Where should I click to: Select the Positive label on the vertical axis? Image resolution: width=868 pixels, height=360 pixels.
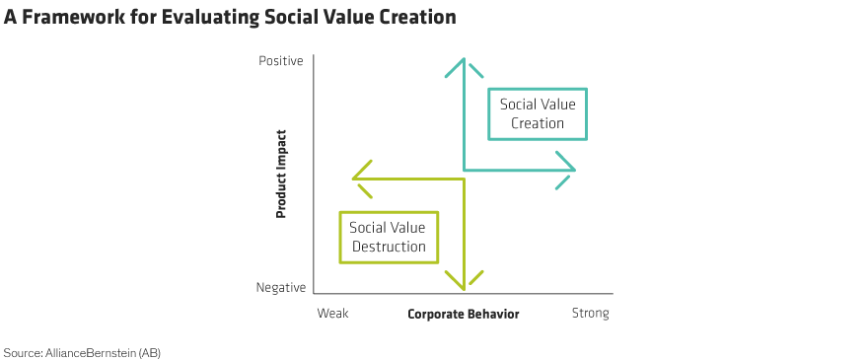click(x=281, y=61)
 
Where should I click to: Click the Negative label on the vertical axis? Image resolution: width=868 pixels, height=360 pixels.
click(x=281, y=287)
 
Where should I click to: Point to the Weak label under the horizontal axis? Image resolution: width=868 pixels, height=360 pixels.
click(x=332, y=314)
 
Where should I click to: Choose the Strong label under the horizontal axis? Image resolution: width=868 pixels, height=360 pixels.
click(x=590, y=314)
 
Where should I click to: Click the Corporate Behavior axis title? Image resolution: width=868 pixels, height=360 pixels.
click(x=464, y=315)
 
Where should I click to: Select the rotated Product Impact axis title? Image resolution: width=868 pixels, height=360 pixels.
click(x=281, y=174)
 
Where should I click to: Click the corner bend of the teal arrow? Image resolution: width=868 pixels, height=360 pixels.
click(x=464, y=170)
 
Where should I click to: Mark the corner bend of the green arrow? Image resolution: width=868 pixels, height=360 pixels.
click(x=464, y=179)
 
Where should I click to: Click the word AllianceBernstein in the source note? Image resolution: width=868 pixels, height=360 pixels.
click(x=89, y=352)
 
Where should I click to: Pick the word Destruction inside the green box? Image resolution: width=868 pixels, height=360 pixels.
click(x=389, y=246)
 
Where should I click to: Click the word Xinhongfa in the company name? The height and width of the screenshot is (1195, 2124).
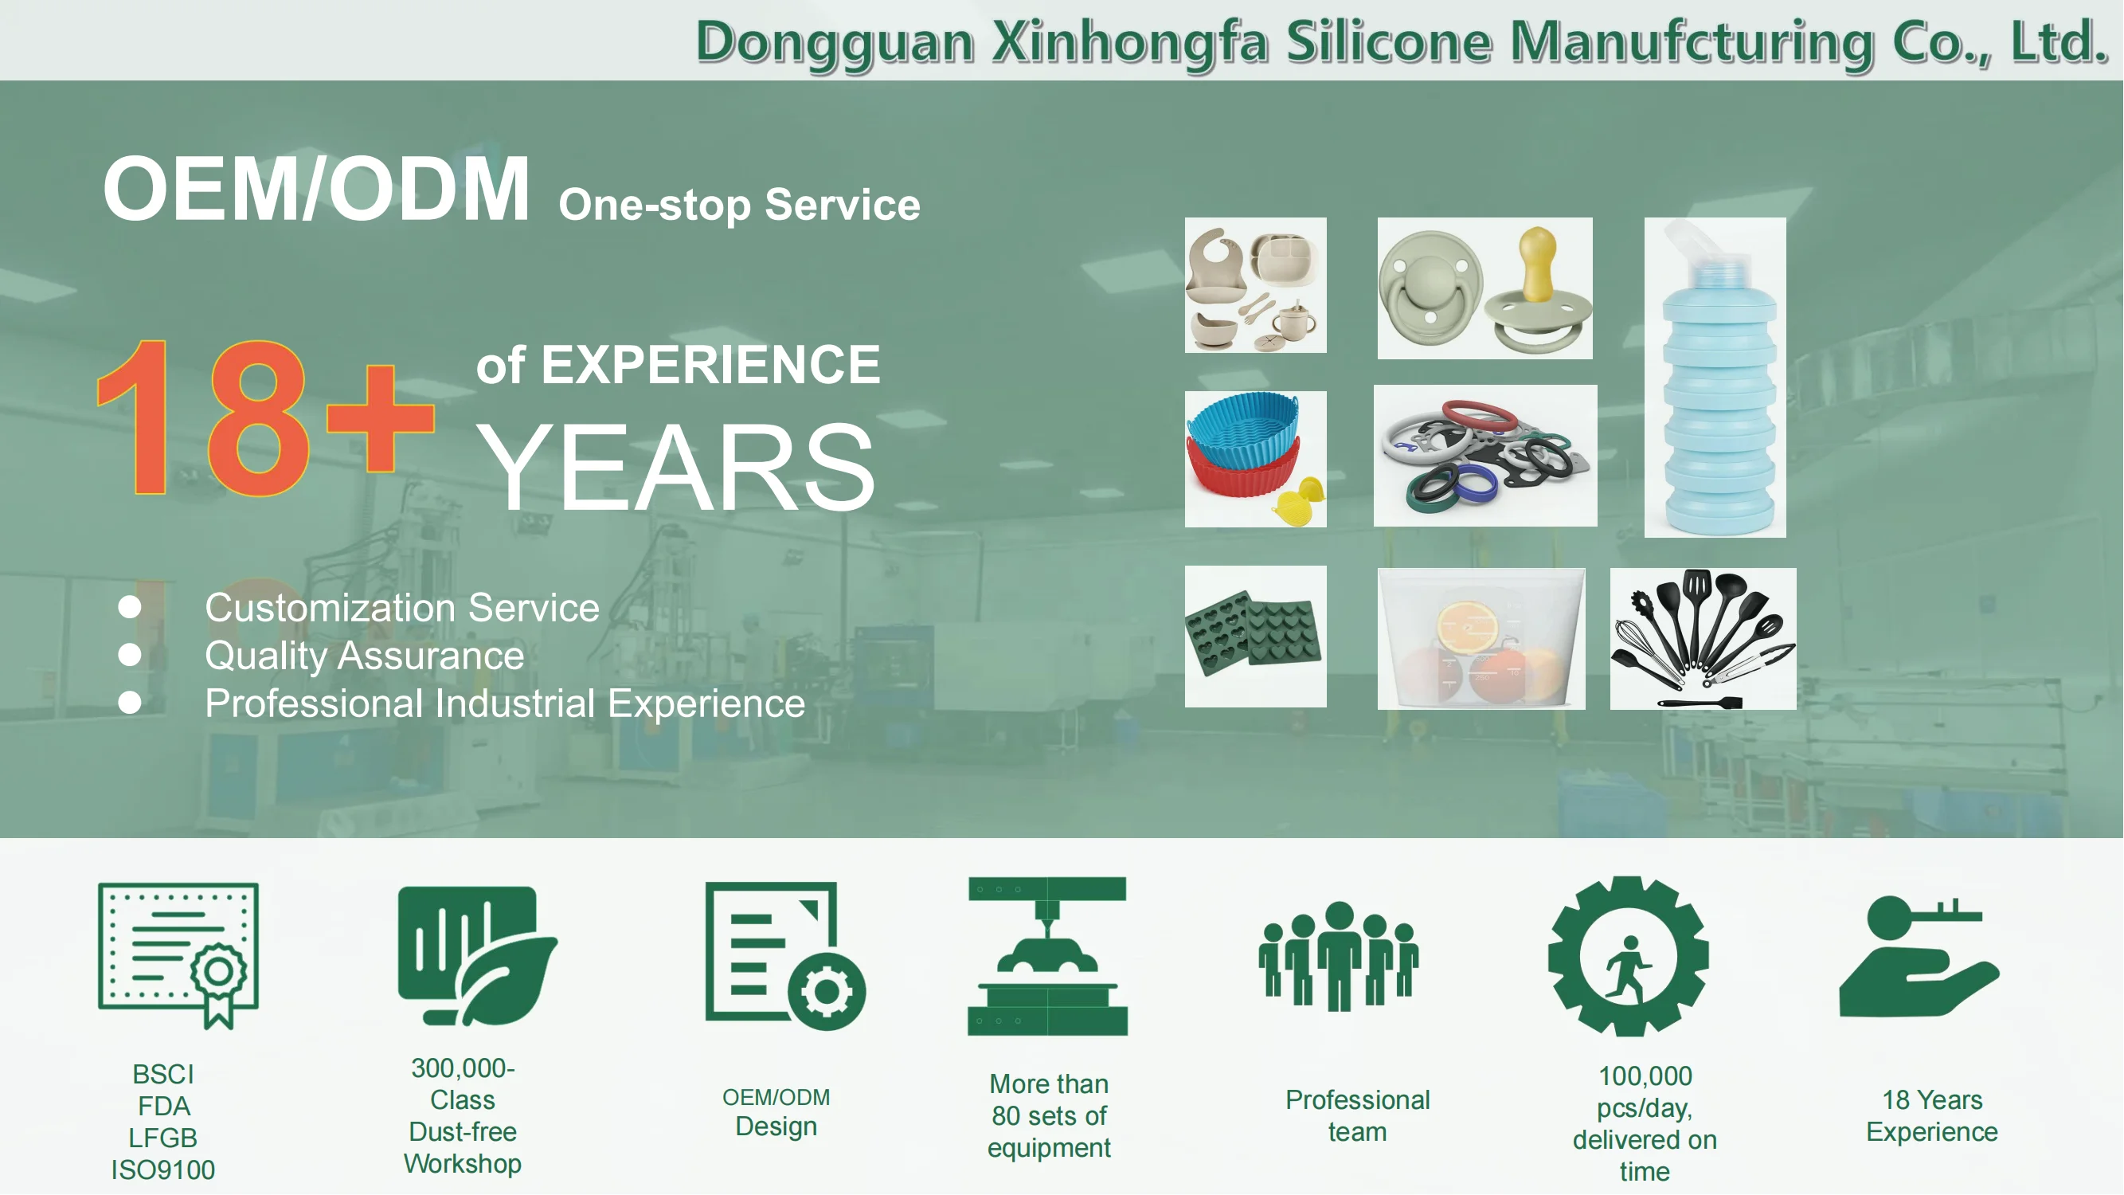pos(1129,43)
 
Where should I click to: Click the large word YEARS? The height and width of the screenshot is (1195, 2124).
pos(675,467)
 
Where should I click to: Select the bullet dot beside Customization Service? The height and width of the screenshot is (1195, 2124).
pos(130,607)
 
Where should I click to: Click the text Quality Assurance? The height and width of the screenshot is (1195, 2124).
pos(365,656)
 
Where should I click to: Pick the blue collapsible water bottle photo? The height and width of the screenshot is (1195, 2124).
pos(1715,378)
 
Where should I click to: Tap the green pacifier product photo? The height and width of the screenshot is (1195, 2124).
pos(1485,288)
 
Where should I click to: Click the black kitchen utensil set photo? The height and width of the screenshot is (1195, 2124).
pos(1703,639)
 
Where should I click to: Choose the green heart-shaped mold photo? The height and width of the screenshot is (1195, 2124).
pos(1256,637)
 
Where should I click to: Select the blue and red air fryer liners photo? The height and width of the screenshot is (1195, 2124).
pos(1256,460)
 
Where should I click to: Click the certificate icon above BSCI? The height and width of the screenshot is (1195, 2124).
pos(178,956)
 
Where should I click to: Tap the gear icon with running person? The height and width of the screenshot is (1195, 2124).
pos(1629,957)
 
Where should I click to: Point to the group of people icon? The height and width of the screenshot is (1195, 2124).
pos(1338,957)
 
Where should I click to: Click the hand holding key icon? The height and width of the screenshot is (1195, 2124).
pos(1919,957)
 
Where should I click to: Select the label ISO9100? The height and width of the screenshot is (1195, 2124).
pos(163,1170)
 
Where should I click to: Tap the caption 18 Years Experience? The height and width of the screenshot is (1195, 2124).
pos(1932,1116)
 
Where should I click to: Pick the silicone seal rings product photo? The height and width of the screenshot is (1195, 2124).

__WORK REQUIRED__
Update all of the data above by replacing every occurrence of "photo" with "image" and leaving everything else unchanged. Leave the pictures out of your answer.

__SOLVED EXERCISE__
Where should I click to: Select the Positive label on the vertical axis? Image resolution: width=868 pixels, height=360 pixels.
click(x=281, y=61)
 
Where should I click to: Click the Negative label on the vertical axis? Image resolution: width=868 pixels, height=360 pixels.
click(x=281, y=287)
 
Where should I click to: Point to the Weak label under the horizontal axis? Image resolution: width=868 pixels, height=360 pixels.
click(x=332, y=314)
 
Where should I click to: Choose the Strong label under the horizontal axis? Image resolution: width=868 pixels, height=360 pixels.
click(x=590, y=314)
 
Where should I click to: Click the Corporate Behavior axis title? Image resolution: width=868 pixels, height=360 pixels.
click(x=464, y=315)
 
Where should I click to: Select the rotated Product Impact axis title? Image resolution: width=868 pixels, height=360 pixels.
click(x=281, y=174)
 
Where should I click to: Click the corner bend of the teal arrow? Image resolution: width=868 pixels, height=360 pixels.
click(x=464, y=170)
 
Where should I click to: Mark the corner bend of the green arrow? Image resolution: width=868 pixels, height=360 pixels.
click(x=464, y=179)
 
Where should I click to: Click the word AllianceBernstein in the source note? Image resolution: width=868 pixels, height=360 pixels.
click(x=89, y=352)
 
Where should I click to: Pick the word Destruction inside the green box? Image resolution: width=868 pixels, height=360 pixels.
click(x=389, y=246)
 
Where should I click to: Click the word Xinhongfa in the company name? The height and width of the screenshot is (1195, 2124).
pos(1129,43)
 
Where should I click to: Click the large word YEARS? The height and width of the screenshot is (1195, 2124).
pos(675,467)
 
Where should I click to: Select the bullet dot beside Customization Service? The height and width of the screenshot is (1195, 2124).
pos(130,607)
 
Where should I click to: Click the text Quality Assurance? The height and width of the screenshot is (1195, 2124).
pos(365,656)
 
Where should I click to: Pick the blue collapsible water bottle image? The height and width of the screenshot is (1195, 2124).
pos(1715,378)
 
Where should I click to: Tap the green pacifier product image? The height and width of the screenshot is (1195, 2124).
pos(1485,288)
 
Where should I click to: Click the black kitchen utensil set image? The height and width of the screenshot is (1195, 2124).
pos(1703,639)
 
Where should I click to: Choose the green heart-shaped mold image? The height and width of the screenshot is (1195, 2124).
pos(1256,637)
 
Where should I click to: Select the blue and red air fryer liners image? The height and width of the screenshot is (1195, 2124).
pos(1256,460)
 
Where should I click to: Click the certificate icon above BSCI? The height and width of the screenshot is (1195, 2124).
pos(178,956)
 
Where should I click to: Tap the gear icon with running person? The height and width of the screenshot is (1195, 2124).
pos(1629,957)
 
Where should I click to: Point to the group of people icon? The height and width of the screenshot is (1195, 2124).
pos(1338,957)
 
Where should I click to: Click the hand holding key icon? The height and width of the screenshot is (1195, 2124).
pos(1919,957)
 
Where should I click to: Select the label ISO9100? The height and width of the screenshot is (1195, 2124).
pos(163,1170)
 
Where should I click to: Tap the caption 18 Years Experience? The height and width of the screenshot is (1195, 2124).
pos(1932,1116)
 
Where should I click to: Pick the silicone seal rings product image? The height and width of the screenshot is (1195, 2124).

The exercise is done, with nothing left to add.